A specialist in Slavic languages, he conducts research on the link between language, nationalism, and ethnic conflict in the former Yugoslavia. His publications include numerous books and articles on the Slavic peoples and their languages, with a special emphasis on language policies, language and society, and language and politics. His book, Language and Identity in the Balkans received an award in 2005 for the best book in Slavic Linguistics from the American Association of Teachers of Slavic and East European Languages. In 2010 he was the recipient of the William Clyde DeVane medal for excellence in teaching and scholarship at Yale University.
As Dean, Professor Greenberg has been a staunch advocate of the value of the Arts, Humanities and Social Sciences disciplines. He has worked to increase his Faculty’s endowments, grow its research capacity, and introduce new programmes that will respond to the changing higher education landscape.
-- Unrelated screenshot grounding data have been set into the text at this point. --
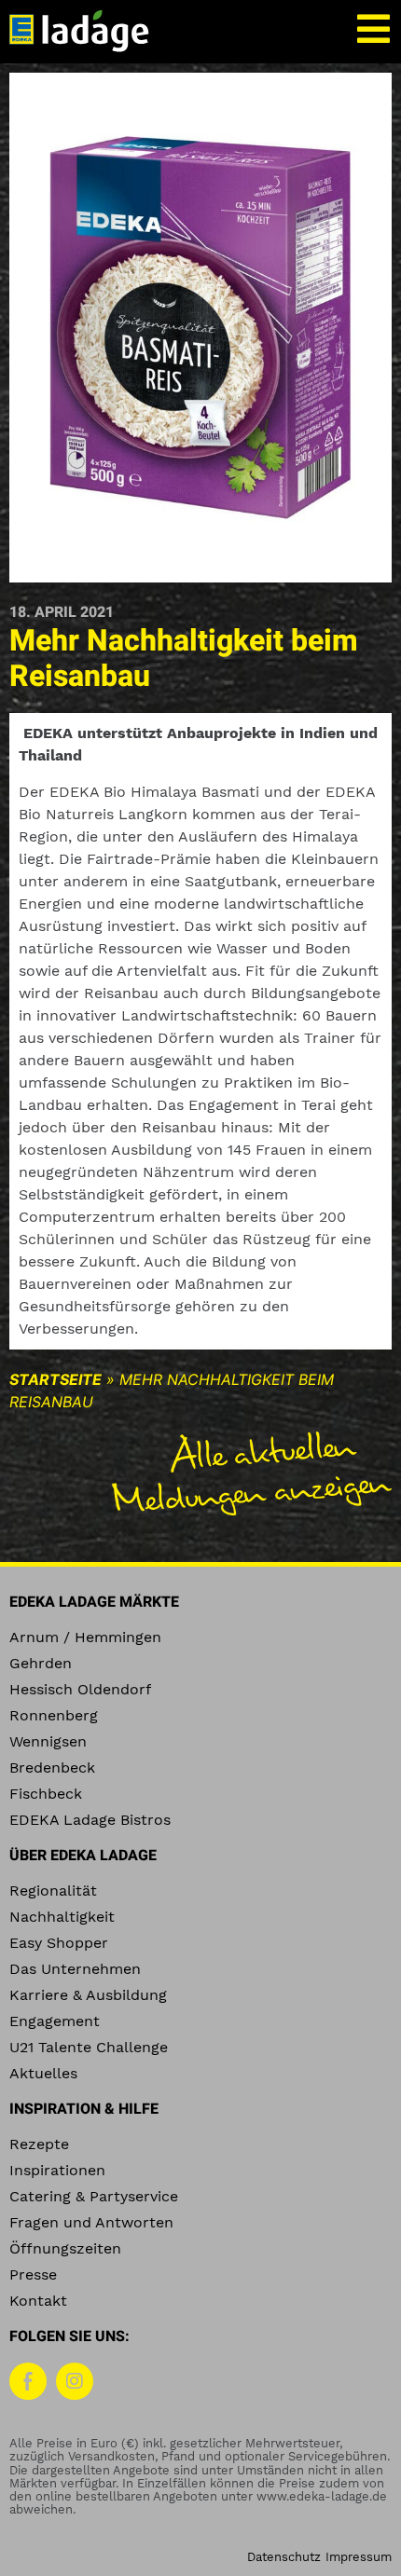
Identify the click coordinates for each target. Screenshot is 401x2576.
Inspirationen (57, 2170)
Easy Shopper (58, 1943)
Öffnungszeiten (65, 2248)
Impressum (358, 2557)
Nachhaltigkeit (62, 1916)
Heather Zwicker is Executive Dean of Humanities and Social Sciences at The University of Queensland. She moved to UQ in October 2018 from the University of Alberta, where she served as Vice-Provost and Dean of the Faculty of Graduate Studies and Research (2015-2018). She also co-founded BRiC, the Banff Research in Culture residency, in which advanced graduate students, postdocs, and junior professors in the humanities work alongside visual artists and curators at the world-renowned Banff Centre for Arts and Creativity.
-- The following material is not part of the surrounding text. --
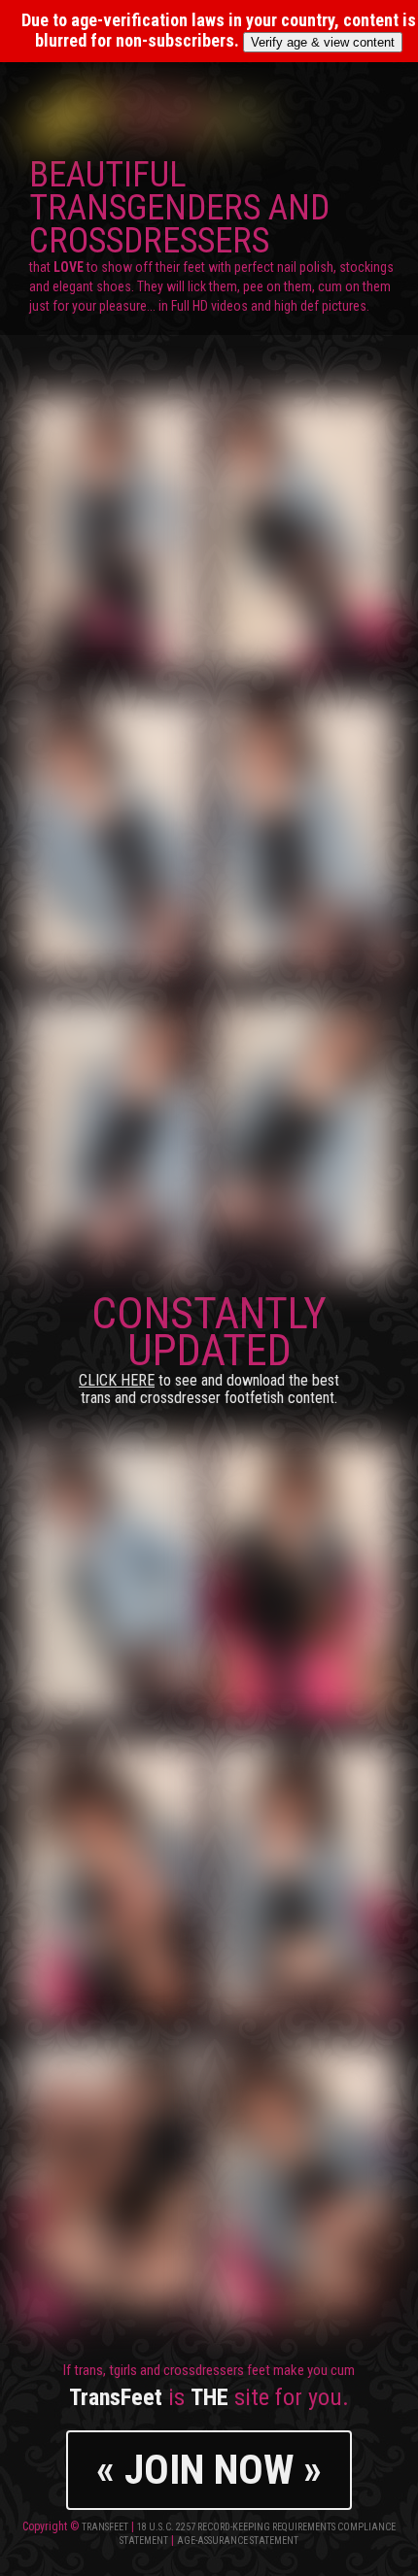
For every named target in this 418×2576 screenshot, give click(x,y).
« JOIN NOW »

A cultural studies researcher, Heather brings postcolonial and feminist theories to bear on problems such as stereotypes, universities, classrooms, and cities. Key areas of exploration have included nation (especially Northern Ireland), stereotype (in particular, pre-9/11 stereotypes of Irish terrorists), the local (with an emphasis on Edmonton writing), gender, and digital humanities. She holds a PhD from Stanford University (1993) and is the winner of several awards, including a 3M National Teaching Fellowship.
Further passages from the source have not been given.